DEF LEPPARD (uk) - Def Leppard (2015)
Label : earMUSIC
Sortie du Scud : 30 octobre 2015
Pays : Angleterre
Genre : Hard Rock
Type : Album
Playtime : 14 Titres - 55 Mins
Que peut-il se passer dans la tête de musiciens, après trente cinq ans de carrière, des albums multi platine, des tournées pharaoniques, et qui se retrouvent prisonniers des classic radios, mais toujours adulés par une frange de fans qui attendent leur retour régulier comme celui du proverbial messie ?
Je n'en sais rien, ça n'est pas mon cas, mais je peux au moins essayer d'imaginer.
Alors imaginons. Imaginons que j'ai sorti avec mes potes deux premiers albums très remarqués et platines, encore largement emprunts d'influences AC/DC/SWEET. Puis un troisième album plus accessible, bourré de tubes, qui quelques années après sa sortie plafonnait encore à six ou sept millions de copies US écoulées. Que mon ami batteur perde soudain son bras dans un stupide accident de voiture. Qu'il se fasse construire une batterie électronique sur mesure.
Que soudés dans l'épreuve, à cinq, nous ayons réalisé le LP proto Hard Rock parfait qui allait crever tous les plafonds et faire la nique à Bad du petit Jackson. Que ce disque soit encore considéré trente ans ou presque après comme une référence ultime.

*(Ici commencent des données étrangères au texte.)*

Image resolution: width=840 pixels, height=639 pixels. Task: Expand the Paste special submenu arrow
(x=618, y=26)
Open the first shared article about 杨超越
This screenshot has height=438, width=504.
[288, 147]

Et que mon autre ami guitariste décède d'addictions diverses. Que les années 90 soient cruelles et me/nous relègue(nt) dans les oubliettes du succès, alors que justement nous y expérimentions des trucs novateurs. Et hop, baguette magique, nous voilà en 2015. Les héros vieillissent, mais ne meurent jamais. Certains retrouvent d'ailleurs toute leur force et leur courage dans l'âge mur. C'est un principe possible, pas une règle.

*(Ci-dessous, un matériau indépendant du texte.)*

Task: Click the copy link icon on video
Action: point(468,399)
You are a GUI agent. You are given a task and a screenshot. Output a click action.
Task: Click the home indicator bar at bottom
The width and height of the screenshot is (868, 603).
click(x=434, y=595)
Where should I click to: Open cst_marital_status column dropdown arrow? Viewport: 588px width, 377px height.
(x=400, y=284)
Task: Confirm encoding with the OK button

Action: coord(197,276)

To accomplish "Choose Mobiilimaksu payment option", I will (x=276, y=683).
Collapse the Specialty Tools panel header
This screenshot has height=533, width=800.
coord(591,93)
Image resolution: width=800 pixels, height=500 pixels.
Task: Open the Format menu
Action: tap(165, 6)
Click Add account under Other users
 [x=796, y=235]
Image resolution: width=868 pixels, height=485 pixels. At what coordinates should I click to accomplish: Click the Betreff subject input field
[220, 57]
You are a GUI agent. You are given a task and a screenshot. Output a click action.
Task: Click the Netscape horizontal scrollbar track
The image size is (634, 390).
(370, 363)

Une fois tout ça imaginé, que pourrais je faire ? Poursuivre ma route tranquillement, partant en tournée pour relever les compteurs, profiter d'une vague de nostalgie et organiser des prestations autour d'un album unique ? Oui, je pourrais faire ça. Personne ne m'en voudrait.

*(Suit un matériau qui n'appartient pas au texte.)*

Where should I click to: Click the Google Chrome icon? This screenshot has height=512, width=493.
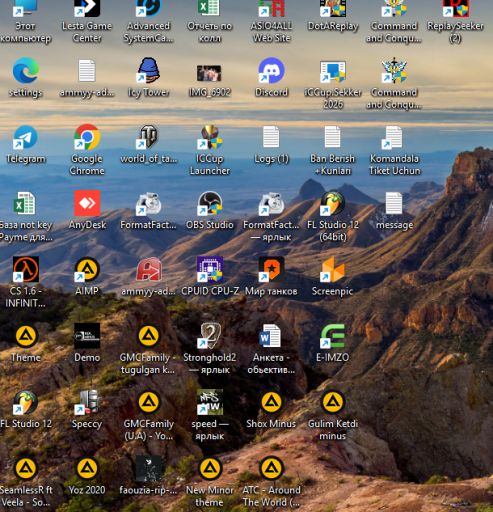[87, 137]
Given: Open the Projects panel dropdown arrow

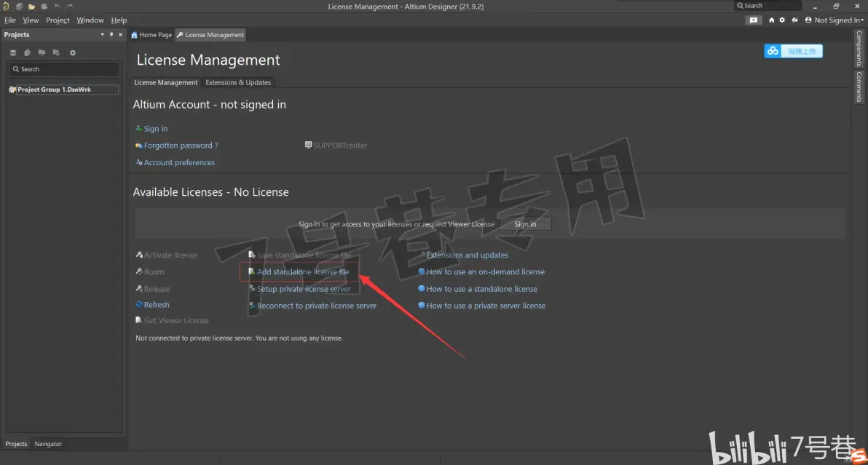Looking at the screenshot, I should (x=103, y=34).
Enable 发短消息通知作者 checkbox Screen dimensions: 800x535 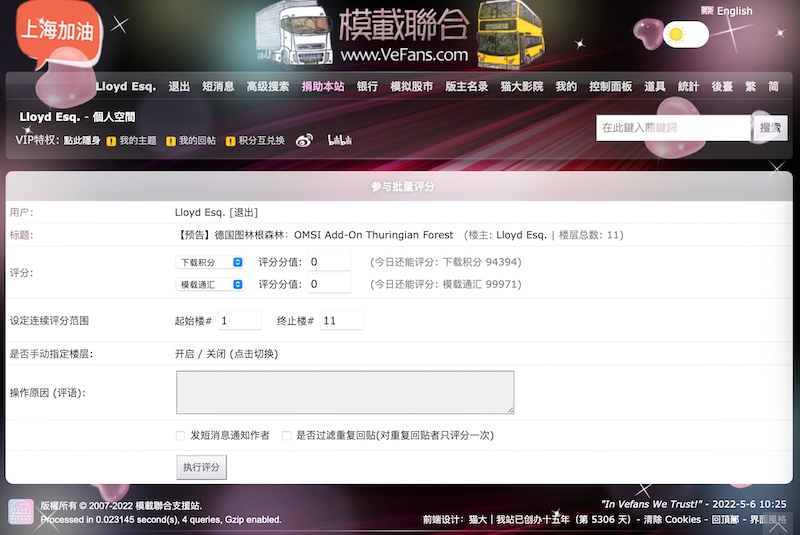[180, 436]
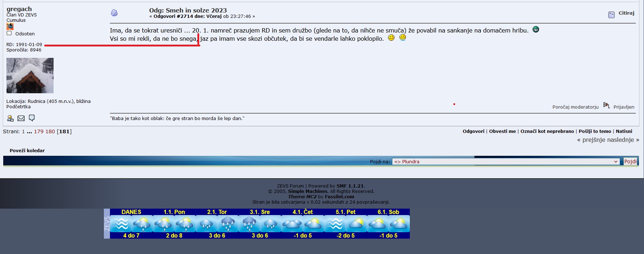Click the Odsoten offline status indicator box
Screen dimensions: 644x254
[9, 33]
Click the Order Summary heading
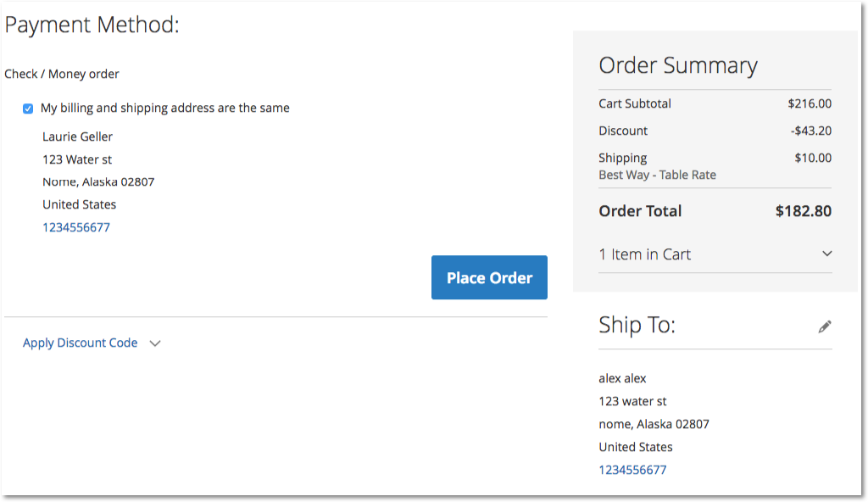 678,65
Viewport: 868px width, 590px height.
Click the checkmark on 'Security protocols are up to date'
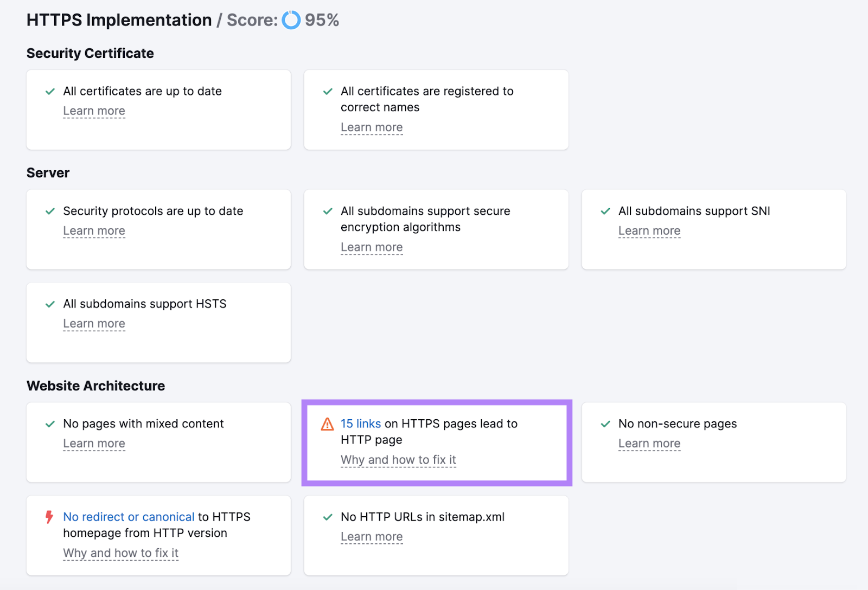coord(50,211)
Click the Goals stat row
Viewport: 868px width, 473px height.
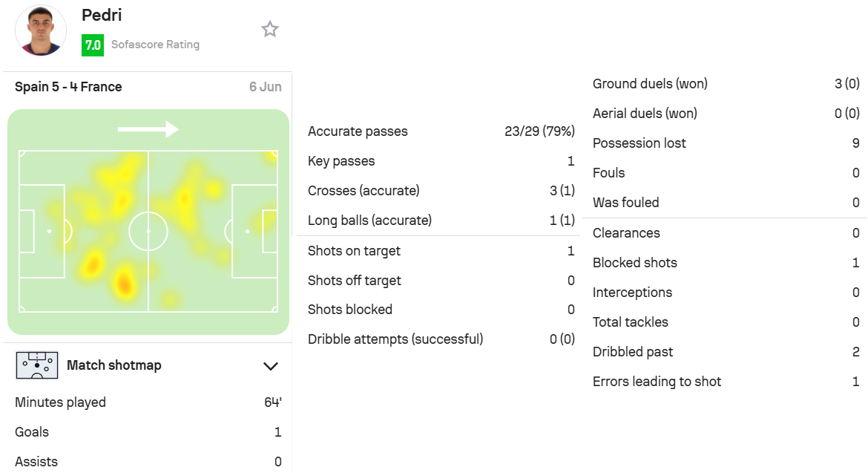pyautogui.click(x=148, y=432)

Mais je pourrais aussi faire autre chose. Me prendre par les couilles, regarder en arrière tout en louchant vers l'avenir, et me souvenir. Me souvenir de tout ce que j'ai accompli, et de ce qu'il me reste à faire.
Et le faire.
DEF LEPPARD, 1987. Le jour où j'ai posé mes oreilles sur Hysteria, je savais que rien ne serai plus comme avant. Que mes exigences de qualité seraient encore plus pointues, mais surtout que cet album allait m'accompagner toute ma vie. Osons le parallèle indécent de subjectivité et affirmons qu'il fut le Sgt Pepper de sa décennie. On peut tenter le coup non ? Mais c'était il y a presque trente ans, et s'y cantonner serait insultant pour ce groupe unique. Parlons plutôt du dernier LP de la bête. Ou plutôt, laissons Phil Collen en parler :
"Nous avons essayé toutes les idées qui venaient. Il n'y avait aucun refus dans l'approche, ce qui est extrêmement surprenant de notre part, nous n'avions jamais agi ainsi. Nous avons abattu un boulot de dingue, et sincèrement, je pense vraiment que c'est notre meilleur album depuis Hysteria".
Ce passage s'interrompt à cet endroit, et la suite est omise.